I want to find the number of rows of clin
dataframe where the OS_MONTHS
value is <= 12.0
. The values in the OS_MONTHS
are float.
This seems like a trivial question.
import pandas as pd
len(clin["OS_MONTHS"] <= 12.0)
Traceback:
TypeError: '<=' not supported between instances of 'str' and 'float'
Data type:
type(clin["OS_MONTHS"])
pandas.core.series.Series
Dataframe
SEX | KPS | A header | AGE | OS_MONTHS | |
---|---|---|---|---|---|
0 | 1 | 80 | 44 | 1 | 11.76 |
1 | 0 | 100 | 50 | 1 | 4.73 |
2 | 1 | 80 | 40 | 1 | 23.16 |
3 | 1 | 80 | 61 | 1 | 10.58 |
4 | 1 | 80 | 20 | 1 | 35.38 |
CodePudding user response:
clin["OS_MONTHS"].astype(float) <= 12.0
if you want to get length:
(clin["OS_MONTHS"].astype(float) <= 12.0).value_counts()
or
s = clin["OS_MONTHS"]
len(s[s.astype(float) <= 1.5])
get your data unique values: unique()
, there are some values that are not in float
format, and you must handle theme in a manner... for example:
clin["OS_MONTHS"][clin["OS_MONTHS"] != '[Not Available]']
CodePudding user response:
Check this out:
clin["OS_MONTHS"][~clin["OS_MONTHS"].str.replace('.','').str.isdigit()] = float('NaN')
# Then you can apply @MoRe's solution
clin["OS_MONTHS"].astype(float) <= 12.0

Saved data entries
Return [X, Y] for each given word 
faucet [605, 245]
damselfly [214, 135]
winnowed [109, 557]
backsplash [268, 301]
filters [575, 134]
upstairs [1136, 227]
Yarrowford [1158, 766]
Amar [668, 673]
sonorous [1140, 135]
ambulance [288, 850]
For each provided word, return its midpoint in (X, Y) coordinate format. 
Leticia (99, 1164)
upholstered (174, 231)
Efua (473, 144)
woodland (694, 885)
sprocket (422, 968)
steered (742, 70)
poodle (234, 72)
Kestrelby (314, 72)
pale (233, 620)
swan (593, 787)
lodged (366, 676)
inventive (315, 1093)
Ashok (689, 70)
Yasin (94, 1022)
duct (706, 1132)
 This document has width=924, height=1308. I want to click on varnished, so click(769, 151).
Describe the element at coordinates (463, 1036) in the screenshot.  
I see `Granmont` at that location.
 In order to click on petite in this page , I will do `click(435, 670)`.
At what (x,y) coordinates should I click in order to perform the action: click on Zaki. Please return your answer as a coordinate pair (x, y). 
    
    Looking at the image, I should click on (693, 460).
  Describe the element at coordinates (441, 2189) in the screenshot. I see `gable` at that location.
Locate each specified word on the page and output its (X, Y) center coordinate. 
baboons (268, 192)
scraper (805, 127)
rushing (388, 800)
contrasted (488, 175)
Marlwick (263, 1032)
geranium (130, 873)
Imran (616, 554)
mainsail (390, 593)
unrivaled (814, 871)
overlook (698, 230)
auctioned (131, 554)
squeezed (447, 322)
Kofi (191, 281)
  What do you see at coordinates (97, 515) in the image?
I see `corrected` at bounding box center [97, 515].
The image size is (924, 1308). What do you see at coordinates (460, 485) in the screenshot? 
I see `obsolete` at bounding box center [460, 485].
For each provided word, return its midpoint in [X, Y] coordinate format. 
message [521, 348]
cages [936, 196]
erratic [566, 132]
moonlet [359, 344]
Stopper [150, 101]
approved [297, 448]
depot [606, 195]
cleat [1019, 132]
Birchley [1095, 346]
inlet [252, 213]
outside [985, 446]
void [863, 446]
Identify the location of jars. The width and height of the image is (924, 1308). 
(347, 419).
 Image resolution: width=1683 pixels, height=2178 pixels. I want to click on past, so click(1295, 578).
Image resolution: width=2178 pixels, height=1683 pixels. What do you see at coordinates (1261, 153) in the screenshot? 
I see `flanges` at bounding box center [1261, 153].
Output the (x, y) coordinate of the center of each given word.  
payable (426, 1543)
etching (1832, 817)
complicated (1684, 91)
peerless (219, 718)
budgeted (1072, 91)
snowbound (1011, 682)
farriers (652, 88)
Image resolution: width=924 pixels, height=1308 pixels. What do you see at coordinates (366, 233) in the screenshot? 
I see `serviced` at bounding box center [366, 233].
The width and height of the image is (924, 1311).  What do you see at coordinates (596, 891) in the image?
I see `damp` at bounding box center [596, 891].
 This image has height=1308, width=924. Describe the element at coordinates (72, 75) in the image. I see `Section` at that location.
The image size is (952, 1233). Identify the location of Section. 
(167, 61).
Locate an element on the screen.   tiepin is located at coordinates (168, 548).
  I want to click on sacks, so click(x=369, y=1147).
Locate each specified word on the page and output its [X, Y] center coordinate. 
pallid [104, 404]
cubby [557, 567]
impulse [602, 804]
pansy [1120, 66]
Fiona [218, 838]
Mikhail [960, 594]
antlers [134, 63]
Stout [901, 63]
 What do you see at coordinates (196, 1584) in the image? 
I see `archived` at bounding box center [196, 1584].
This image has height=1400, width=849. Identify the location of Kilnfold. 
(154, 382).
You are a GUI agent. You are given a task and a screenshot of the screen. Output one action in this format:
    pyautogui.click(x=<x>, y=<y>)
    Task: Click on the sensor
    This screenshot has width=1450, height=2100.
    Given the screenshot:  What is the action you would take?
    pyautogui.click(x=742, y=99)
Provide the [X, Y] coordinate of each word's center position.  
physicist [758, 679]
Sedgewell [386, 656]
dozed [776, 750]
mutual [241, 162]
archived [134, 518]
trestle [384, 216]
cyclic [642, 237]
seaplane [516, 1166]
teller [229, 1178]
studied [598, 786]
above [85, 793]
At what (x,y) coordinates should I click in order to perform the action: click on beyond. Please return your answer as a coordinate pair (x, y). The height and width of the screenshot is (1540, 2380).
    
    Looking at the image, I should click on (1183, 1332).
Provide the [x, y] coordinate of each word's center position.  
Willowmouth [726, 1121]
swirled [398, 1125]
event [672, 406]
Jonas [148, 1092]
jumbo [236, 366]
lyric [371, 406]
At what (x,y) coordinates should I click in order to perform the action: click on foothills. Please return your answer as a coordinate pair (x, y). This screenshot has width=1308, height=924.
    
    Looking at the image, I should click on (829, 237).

» Work order
In the pandas forum thread, what error did the asker's comparison of OS_MONTHS against 12.0 raise?

» Your solution
TypeError: '<=' not supported between instances of 'str' and 'float'